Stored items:
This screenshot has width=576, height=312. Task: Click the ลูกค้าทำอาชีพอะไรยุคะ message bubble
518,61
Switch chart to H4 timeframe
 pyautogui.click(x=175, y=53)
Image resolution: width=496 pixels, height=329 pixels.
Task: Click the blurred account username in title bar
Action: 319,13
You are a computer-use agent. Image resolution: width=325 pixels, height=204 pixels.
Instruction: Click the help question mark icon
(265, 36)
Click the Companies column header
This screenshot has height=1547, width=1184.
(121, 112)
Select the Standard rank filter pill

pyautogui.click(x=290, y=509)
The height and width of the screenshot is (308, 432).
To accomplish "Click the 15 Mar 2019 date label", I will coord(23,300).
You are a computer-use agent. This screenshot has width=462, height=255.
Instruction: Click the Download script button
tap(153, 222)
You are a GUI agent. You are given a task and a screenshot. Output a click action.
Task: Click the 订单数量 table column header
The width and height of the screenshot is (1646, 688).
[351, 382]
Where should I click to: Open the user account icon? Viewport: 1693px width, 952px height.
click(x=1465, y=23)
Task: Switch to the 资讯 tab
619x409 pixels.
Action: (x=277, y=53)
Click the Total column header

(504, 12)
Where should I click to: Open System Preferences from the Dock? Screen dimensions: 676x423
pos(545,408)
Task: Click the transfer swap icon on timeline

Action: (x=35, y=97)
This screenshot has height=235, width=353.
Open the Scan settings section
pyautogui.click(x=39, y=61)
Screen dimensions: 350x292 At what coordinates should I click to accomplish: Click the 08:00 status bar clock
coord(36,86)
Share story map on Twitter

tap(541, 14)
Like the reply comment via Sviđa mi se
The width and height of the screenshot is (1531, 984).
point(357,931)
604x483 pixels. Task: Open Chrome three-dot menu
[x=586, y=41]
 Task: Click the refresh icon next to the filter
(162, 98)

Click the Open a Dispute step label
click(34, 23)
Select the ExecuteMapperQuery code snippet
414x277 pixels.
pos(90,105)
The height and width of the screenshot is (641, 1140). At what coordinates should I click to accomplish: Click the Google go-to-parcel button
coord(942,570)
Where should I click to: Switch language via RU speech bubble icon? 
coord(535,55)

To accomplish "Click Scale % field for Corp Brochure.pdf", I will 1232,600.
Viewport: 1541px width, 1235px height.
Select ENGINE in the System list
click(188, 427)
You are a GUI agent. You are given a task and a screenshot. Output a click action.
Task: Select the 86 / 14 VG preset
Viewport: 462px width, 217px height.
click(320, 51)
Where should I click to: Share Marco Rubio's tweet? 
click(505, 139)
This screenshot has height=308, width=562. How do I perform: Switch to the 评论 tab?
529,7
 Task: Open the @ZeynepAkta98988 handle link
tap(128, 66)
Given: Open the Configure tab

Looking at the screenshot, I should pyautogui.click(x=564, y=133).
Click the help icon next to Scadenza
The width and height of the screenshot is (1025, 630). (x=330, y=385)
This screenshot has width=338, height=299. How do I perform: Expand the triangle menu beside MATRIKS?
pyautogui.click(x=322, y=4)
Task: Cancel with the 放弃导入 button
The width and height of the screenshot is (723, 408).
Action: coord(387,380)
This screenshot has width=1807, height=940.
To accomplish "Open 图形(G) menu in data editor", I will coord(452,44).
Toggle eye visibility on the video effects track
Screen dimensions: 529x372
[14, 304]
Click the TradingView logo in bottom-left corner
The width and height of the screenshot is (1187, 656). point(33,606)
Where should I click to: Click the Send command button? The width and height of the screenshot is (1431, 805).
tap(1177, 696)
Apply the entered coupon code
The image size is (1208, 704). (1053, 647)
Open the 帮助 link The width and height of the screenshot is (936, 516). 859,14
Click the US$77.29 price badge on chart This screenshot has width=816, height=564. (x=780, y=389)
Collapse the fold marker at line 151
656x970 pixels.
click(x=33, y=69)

REQUIRED ACTION:
All the records are to be transcribed exactly, with no line missing.

RESPONSE TO THIS TASK:
This screenshot has width=576, height=312. Task: Click the ลูกค้าทำอาชีพอะไรยุคะ message bubble
518,61
Switch chart to H4 timeframe
 pyautogui.click(x=175, y=53)
Image resolution: width=496 pixels, height=329 pixels.
Task: Click the blurred account username in title bar
Action: 319,13
You are a computer-use agent. Image resolution: width=325 pixels, height=204 pixels.
Instruction: Click the help question mark icon
(265, 36)
Click the Companies column header
This screenshot has height=1547, width=1184.
(121, 112)
Select the Standard rank filter pill

pyautogui.click(x=290, y=509)
The height and width of the screenshot is (308, 432).
To accomplish "Click the 15 Mar 2019 date label", I will coord(23,300).
You are a computer-use agent. This screenshot has width=462, height=255.
Instruction: Click the Download script button
tap(153, 222)
You are a GUI agent. You are given a task and a screenshot. Output a click action.
Task: Click the 订单数量 table column header
The width and height of the screenshot is (1646, 688).
[351, 382]
Where should I click to: Open the user account icon? Viewport: 1693px width, 952px height.
click(x=1465, y=23)
Task: Switch to the 资讯 tab
619x409 pixels.
Action: (x=277, y=53)
Click the Total column header

(504, 12)
Where should I click to: Open System Preferences from the Dock? Screen dimensions: 676x423
pos(545,408)
Task: Click the transfer swap icon on timeline

Action: (x=35, y=97)
This screenshot has height=235, width=353.
Open the Scan settings section
pyautogui.click(x=39, y=61)
Screen dimensions: 350x292 At what coordinates should I click to accomplish: Click the 08:00 status bar clock
coord(36,86)
Share story map on Twitter

tap(541, 14)
Like the reply comment via Sviđa mi se
The width and height of the screenshot is (1531, 984).
point(357,931)
604x483 pixels. Task: Open Chrome three-dot menu
[x=586, y=41]
 Task: Click the refresh icon next to the filter
(162, 98)

Click the Open a Dispute step label
click(34, 23)
Select the ExecuteMapperQuery code snippet
414x277 pixels.
pos(90,105)
The height and width of the screenshot is (641, 1140). At what coordinates should I click to accomplish: Click the Google go-to-parcel button
coord(942,570)
Where should I click to: Switch language via RU speech bubble icon? 
coord(535,55)

To accomplish "Click Scale % field for Corp Brochure.pdf", I will 1232,600.
Viewport: 1541px width, 1235px height.
Select ENGINE in the System list
click(188, 427)
You are a GUI agent. You are given a task and a screenshot. Output a click action.
Task: Select the 86 / 14 VG preset
Viewport: 462px width, 217px height.
click(320, 51)
Where should I click to: Share Marco Rubio's tweet? 
click(505, 139)
This screenshot has height=308, width=562. How do I perform: Switch to the 评论 tab?
529,7
 Task: Open the @ZeynepAkta98988 handle link
tap(128, 66)
Given: Open the Configure tab

Looking at the screenshot, I should pyautogui.click(x=564, y=133).
Click the help icon next to Scadenza
The width and height of the screenshot is (1025, 630). (x=330, y=385)
This screenshot has width=338, height=299. How do I perform: Expand the triangle menu beside MATRIKS?
pyautogui.click(x=322, y=4)
Task: Cancel with the 放弃导入 button
The width and height of the screenshot is (723, 408).
Action: coord(387,380)
This screenshot has width=1807, height=940.
To accomplish "Open 图形(G) menu in data editor", I will coord(452,44).
Toggle eye visibility on the video effects track
Screen dimensions: 529x372
[14, 304]
Click the TradingView logo in bottom-left corner
The width and height of the screenshot is (1187, 656). point(33,606)
Where should I click to: Click the Send command button? The width and height of the screenshot is (1431, 805).
tap(1177, 696)
Apply the entered coupon code
The image size is (1208, 704). (1053, 647)
Open the 帮助 link The width and height of the screenshot is (936, 516). 859,14
Click the US$77.29 price badge on chart This screenshot has width=816, height=564. (x=780, y=389)
Collapse the fold marker at line 151
656x970 pixels.
click(x=33, y=69)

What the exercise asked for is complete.